### DOCUMENT EXCERPT
It’s not as blatant as it used to be
on TV cookery programmes, but its appearance on Masterchef the other
day reminded me that eating bone marrow is still very much an in sort
of fad.
It always seems to be presented as a
sort of deep fried mini scotch egg, a little round parcel of offal,
to be sold for 16 quid as a starter by Michelin starred “Brit-Chefs”
on the ghastly gastro pub circuit. The sort of people for whom The
Obese Goose or whatever it is called, is just not experimental
enough.
I’m all for utilising the whole of an
animal. Farming for meat is expensive, barely-to-un-sustainable and
thus using the whole of the beast for food is ethically the right
thing to do. But please, let me eat it as reconstituted cheap ham, or
ground up eye-and-ballburgers.

### GIVEN PROBLEM A
Please reproduce the passage of the bone marrow piece that starts with "I’m all for" and goes on through "ground up eye-and-ballburgers.", word for word.
### GIVEN PROBLEM B
Pick up the bone marrow piece where its last sentence ends and keep writing it.

### RECORD SET
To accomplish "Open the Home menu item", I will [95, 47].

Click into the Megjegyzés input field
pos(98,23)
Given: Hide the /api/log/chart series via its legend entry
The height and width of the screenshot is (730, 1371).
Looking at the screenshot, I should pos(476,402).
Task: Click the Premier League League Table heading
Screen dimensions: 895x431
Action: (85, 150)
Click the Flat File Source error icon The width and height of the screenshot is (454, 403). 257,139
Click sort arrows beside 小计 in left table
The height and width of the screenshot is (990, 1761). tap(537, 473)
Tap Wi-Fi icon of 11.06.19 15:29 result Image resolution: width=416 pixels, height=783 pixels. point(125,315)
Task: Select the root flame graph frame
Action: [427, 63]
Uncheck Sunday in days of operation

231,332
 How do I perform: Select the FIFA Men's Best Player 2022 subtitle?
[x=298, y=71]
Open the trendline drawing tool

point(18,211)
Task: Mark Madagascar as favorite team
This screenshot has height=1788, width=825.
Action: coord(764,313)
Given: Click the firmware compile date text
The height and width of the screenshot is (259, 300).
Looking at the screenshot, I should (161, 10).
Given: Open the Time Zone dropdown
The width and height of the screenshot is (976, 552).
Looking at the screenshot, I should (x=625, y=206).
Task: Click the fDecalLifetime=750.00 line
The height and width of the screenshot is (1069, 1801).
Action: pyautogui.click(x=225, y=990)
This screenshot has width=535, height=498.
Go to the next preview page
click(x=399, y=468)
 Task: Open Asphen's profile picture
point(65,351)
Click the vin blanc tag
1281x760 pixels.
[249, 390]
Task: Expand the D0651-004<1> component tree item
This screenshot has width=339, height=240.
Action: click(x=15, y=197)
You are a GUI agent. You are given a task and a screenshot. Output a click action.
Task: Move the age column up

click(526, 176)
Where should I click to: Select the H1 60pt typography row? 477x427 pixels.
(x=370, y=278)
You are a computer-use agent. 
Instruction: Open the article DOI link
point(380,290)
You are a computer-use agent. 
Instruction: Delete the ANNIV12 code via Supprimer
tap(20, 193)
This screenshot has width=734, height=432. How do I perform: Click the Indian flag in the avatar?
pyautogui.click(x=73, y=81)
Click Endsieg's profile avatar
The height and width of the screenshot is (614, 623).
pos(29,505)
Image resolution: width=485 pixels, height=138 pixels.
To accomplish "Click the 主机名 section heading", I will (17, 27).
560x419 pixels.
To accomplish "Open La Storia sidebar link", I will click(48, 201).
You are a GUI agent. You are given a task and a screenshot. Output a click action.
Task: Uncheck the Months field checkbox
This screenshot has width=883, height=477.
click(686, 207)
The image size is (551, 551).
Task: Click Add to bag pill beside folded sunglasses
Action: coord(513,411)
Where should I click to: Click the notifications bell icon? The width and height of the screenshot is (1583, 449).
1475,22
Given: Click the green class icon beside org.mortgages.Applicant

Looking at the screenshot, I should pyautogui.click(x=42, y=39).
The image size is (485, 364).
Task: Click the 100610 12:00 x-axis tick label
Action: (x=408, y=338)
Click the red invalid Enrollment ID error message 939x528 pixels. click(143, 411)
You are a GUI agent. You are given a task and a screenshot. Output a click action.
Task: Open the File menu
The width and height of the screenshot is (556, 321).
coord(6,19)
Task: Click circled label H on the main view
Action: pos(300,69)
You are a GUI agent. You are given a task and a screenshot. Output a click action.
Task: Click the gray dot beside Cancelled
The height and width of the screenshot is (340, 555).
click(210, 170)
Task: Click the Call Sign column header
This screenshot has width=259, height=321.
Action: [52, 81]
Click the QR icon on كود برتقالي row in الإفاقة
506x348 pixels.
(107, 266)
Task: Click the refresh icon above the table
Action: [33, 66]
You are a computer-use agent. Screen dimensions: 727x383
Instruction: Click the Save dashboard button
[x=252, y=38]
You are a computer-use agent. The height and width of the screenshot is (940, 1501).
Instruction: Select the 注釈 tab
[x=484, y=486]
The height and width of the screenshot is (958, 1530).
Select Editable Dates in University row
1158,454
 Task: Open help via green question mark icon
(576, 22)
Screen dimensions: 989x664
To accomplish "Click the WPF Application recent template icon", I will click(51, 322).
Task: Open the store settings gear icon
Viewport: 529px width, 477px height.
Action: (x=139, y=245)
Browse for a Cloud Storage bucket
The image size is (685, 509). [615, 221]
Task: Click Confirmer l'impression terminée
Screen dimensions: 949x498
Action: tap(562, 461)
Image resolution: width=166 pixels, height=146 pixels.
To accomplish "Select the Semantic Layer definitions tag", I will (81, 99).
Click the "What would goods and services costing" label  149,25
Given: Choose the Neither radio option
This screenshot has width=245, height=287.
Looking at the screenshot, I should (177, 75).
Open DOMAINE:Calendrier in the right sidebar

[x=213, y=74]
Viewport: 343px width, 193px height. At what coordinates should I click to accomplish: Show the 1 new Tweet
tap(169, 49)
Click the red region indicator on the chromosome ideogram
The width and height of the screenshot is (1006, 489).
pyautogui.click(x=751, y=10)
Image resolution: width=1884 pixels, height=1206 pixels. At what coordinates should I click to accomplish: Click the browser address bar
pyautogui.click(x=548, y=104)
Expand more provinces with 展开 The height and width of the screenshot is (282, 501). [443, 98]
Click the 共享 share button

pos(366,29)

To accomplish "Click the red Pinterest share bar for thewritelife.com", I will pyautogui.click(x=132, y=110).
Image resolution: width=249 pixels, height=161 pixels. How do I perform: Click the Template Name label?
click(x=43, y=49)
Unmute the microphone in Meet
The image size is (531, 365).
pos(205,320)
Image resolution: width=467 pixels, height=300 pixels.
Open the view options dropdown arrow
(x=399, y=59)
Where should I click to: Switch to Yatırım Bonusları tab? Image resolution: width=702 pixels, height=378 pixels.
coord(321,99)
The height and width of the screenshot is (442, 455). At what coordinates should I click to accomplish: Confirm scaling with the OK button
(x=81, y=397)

### EXERCISE RESULT A
I’m all for utilising the whole of an
animal. Farming for meat is expensive, barely-to-un-sustainable and
thus using the whole of the beast for food is ethically the right
thing to do. But please, let me eat it as reconstituted cheap ham, or
ground up eye-and-ballburgers.

### EXERCISE RESULT B
I am not a Buffy monster, or a space
creature with unusual tastes in organs. Ergo, the idea of scoffing
into tripe, or kidney (piss making) or liver (shit making) or any
intestinal or ocular apparatus is vile. But no, the new Brit-Chef
scoops out parts that should never ever see the surface of the plate,
and foists them upon a gullible public.
“Oh dahhling…that warm calf’s
throat salad with an experience of lung was just deeeee-viiiiine. And
cheap for twice the price at 18.99”.
If I was a glooping, slurping creature
with the wrong number of arms and legs, or none at all, I might be
interested in eating such hip concoctions. But I’m not. Give me
burgers, or cheap ham, or turkey twizzlers.
Just don’t give me eyes.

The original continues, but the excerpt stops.